» Exercise aim: No pictures belong in the copy, but every line of the material below must be reproduced exactly.

» Exercise inputs:
----------
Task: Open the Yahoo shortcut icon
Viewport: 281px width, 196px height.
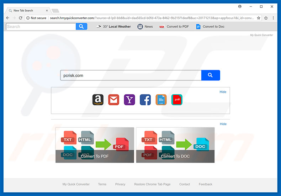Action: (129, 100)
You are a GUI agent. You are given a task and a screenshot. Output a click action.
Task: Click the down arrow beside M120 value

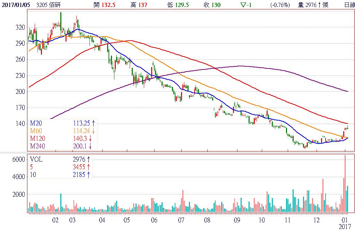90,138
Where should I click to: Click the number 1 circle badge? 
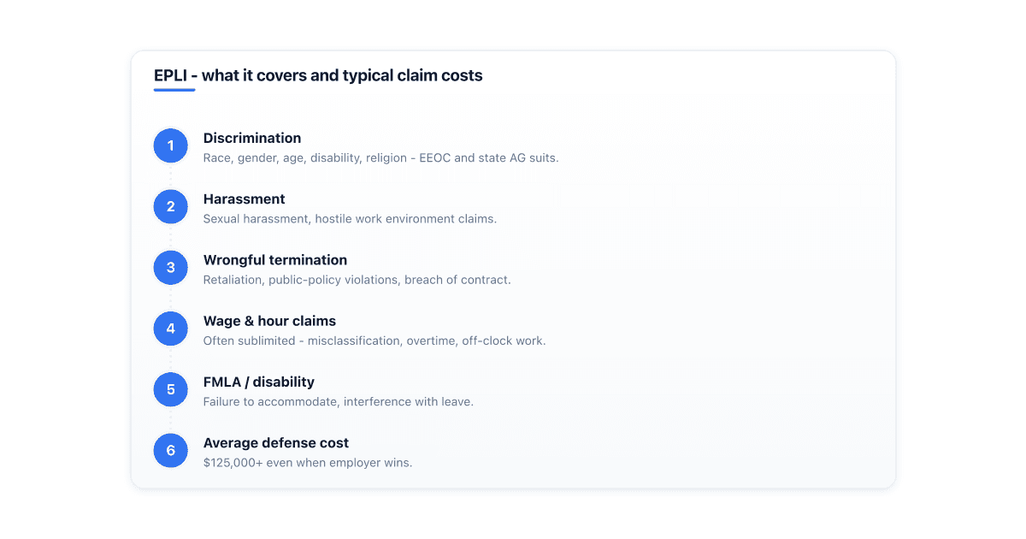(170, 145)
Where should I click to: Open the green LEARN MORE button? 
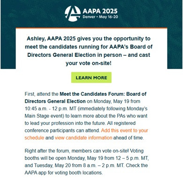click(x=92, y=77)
----------
» Answer for the task:
Task: Open the Yahoo shortcut icon
Viewport: 281px width, 196px height.
Action: (129, 100)
You are a GUI agent. You are given a task and a screenshot. Output a click action.
Task: Click the down arrow beside M120 value

90,138
Where should I click to: Click the number 1 circle badge? 
(170, 145)
Where should I click to: Open the green LEARN MORE button? 
click(x=92, y=77)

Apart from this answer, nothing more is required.